Tuesday, May 7, 2013

BAD BRAINS, Hammersmith Clarendon, London
Melody Maker, May 16th 1987


by Simon Reynolds

Bad Brains double-stun with the tidal wave of their sound and the shock of their incongruity--imagine Burning Spear playing Anthrax. But the link up of Rasta and speedcore is totally appropriate: both subcultures have a total vision of the world as unremitting tribulation and slavery, both imagine liberation in the form of apocalypse. Bad Brains’ music similarly seems to consist in absolutes--of gravity, velocity, heat, cold. Blacks invented rock’n’roll in the first place, so it’s fitting that they’re here at its outer limits, presiding over its ultimate supernova, its whitest white-out. Their singer HR slashes out the beat with an outstretched arm, and it’s like he’s conducting the orbit of planets.

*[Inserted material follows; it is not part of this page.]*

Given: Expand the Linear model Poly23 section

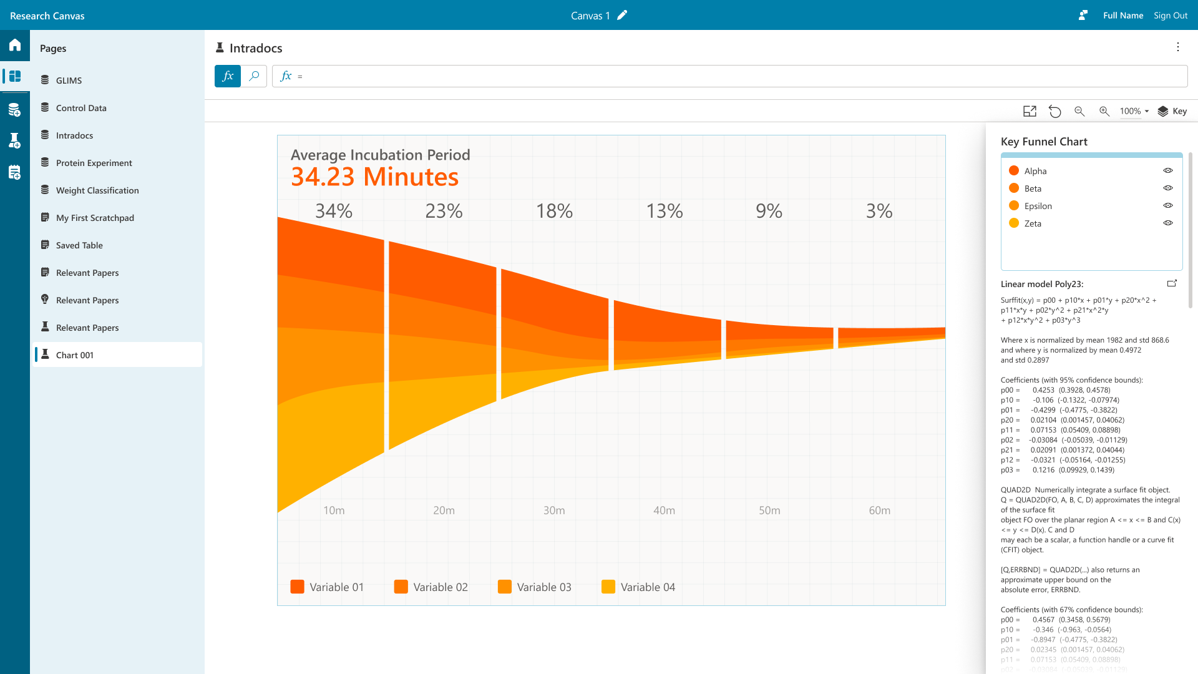Looking at the screenshot, I should [1172, 283].

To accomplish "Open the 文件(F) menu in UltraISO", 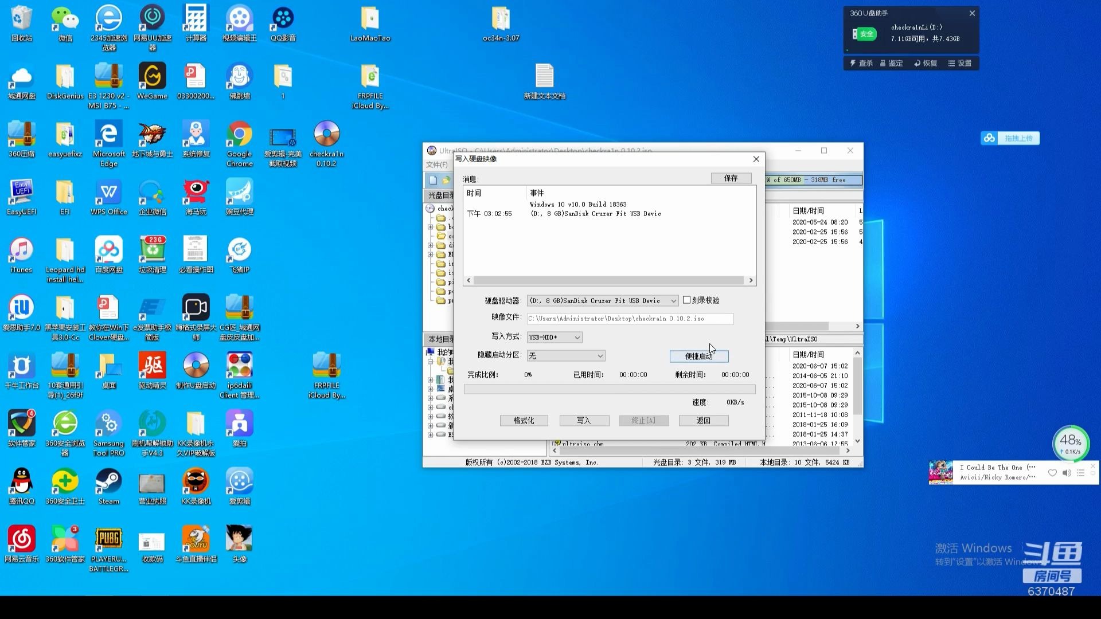I will pyautogui.click(x=436, y=165).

The shows are slick, as tautly rehearsed as The Temptations or Zapp, right down to glib intersong chat. An intensely glamorous bunch--HR lashes the air with his dreadlocks, guitarist Dr. Know wears a permanent gape of joy at his own brilliance, Darryl Jennifer the bassist’s bug eyes and Clinton eyebrows say “I can’t believe we’re doing this!”.

In a way, there’s nothing of themselves in the music, it’s anti-authentic: Bad Brains take the form of hardcore and perfect (exaggerate) it to the point where it’s abstract art.

Such a fastidious assault, so exact, so exacting. Bad Brains are about astounding musicianship crammed within rigid parameters, and so blazing all the more brightly. HR brings an almost scat feel to the straight-ahead melodies, throws in all manner of swerves and dips). Similarly the emotional intensity of Bad Brains, of hardcore in general, comes from when energy is caged, richochets off the walls.

Bad Brains were like a visitation, a bolt from the heavens, and the vast sexless apocalypse of their music left even the grubbiest, most lumpen members of their congregation cleansed, elevated, reborn.